Definition of fatty acid transport protein-2 (FATP2) structure facilitates identification of small molecule inhibitors for the treatment of diabetic complications

• Published in: International journal of biological macromolecules Vol. 244; p. 125328
• Main Authors: Kumar, Mukesh, Gaivin, Robert J., Khan, Shenaz, Fedorov, Yuriy, Adams, Drew J., Zhao, Weiyang, Lee, Hsueh-Yun, Dai, Xinghong, Dealwis, Chris G., Schelling, Jeffrey R.
• Format: Journal Article
• Language: English
• Published: Netherlands Elsevier B.V 31.07.2023
• Subjects: Biological Transport; Diabetes Complications; Diabetes Mellitus; Drug Discovery; FATP2; Fatty Acid Transport Proteins; Fatty Acids; Humans; Molecular Docking Simulation; Molecular Dynamics Simulation; FATP2; Molecular dynamics simulation; Drug discovery
• ISSN: 0141-8130; 1879-0003; 1879-0003
• DOI: 10.1016/j.ijbiomac.2023.125328

Diabetes is a major public health problem due to morbidity and mortality associated with end organ complications.

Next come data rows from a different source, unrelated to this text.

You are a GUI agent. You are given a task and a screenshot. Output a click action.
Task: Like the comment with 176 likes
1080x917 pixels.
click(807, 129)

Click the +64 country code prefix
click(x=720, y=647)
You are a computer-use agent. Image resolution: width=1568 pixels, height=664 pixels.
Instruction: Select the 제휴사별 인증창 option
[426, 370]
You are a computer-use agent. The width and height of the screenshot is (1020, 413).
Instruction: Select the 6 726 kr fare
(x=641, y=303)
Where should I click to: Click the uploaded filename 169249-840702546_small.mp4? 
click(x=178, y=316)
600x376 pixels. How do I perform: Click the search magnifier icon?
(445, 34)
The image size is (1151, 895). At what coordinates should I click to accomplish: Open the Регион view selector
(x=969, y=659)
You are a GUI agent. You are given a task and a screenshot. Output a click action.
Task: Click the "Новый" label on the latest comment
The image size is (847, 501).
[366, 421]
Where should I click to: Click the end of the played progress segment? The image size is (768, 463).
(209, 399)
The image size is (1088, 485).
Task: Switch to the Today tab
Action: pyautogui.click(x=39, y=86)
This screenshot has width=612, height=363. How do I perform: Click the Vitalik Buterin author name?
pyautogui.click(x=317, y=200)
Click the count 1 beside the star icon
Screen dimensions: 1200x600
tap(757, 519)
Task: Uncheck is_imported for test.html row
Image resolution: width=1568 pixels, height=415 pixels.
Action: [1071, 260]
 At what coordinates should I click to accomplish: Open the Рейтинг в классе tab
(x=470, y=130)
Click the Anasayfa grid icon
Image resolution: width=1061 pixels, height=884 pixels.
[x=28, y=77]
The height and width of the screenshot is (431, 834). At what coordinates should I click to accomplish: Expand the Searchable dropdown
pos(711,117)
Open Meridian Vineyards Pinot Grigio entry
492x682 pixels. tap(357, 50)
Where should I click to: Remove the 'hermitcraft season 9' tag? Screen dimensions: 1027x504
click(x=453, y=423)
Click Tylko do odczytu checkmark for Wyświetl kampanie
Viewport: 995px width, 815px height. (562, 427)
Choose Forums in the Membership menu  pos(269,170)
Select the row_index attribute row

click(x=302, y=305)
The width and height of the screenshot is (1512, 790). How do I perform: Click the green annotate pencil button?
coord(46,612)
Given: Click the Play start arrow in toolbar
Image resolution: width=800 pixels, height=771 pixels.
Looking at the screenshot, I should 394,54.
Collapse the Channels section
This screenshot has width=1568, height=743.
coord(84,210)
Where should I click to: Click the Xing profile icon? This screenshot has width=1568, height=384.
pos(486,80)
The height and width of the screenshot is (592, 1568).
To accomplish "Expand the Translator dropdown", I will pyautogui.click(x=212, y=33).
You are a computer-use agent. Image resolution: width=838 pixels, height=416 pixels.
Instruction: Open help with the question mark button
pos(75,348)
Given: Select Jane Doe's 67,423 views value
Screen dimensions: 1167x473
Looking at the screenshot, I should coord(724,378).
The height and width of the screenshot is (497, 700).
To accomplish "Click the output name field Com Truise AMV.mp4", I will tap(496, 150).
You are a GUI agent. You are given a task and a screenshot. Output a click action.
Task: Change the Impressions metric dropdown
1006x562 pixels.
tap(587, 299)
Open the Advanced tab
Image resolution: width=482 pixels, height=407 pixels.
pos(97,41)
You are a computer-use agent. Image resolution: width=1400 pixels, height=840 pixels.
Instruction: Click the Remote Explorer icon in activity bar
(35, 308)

Uptake of fatty acids by Fatty Acid Transport Protein-2 (FATP2) contributes to hyperglycemia, diabetic kidney and liver disease pathogenesis. Because FATP2 structure is unknown, a homology model was constructed, validated by AlphaFold2 prediction and site-directed mutagenesis, and then used to conduct a virtual drug discovery screen. In silico similarity searches to two low-micromolar IC50 FATP2 inhibitors, followed by docking and pharmacokinetics predictions, narrowed a diverse 800,000 compound library to 23 hits. These candidates were further evaluated for inhibition of FATP2-dependent fatty acid uptake and apoptosis in cells. Two compounds demonstrated nanomolar IC50, and were further characterized by molecular dynamic simulations. The results highlight the feasibility of combining a homology model with in silico and in vitro screening, to economically identify high affinity inhibitors of FATP2, as potential treatment for diabetes and its complications.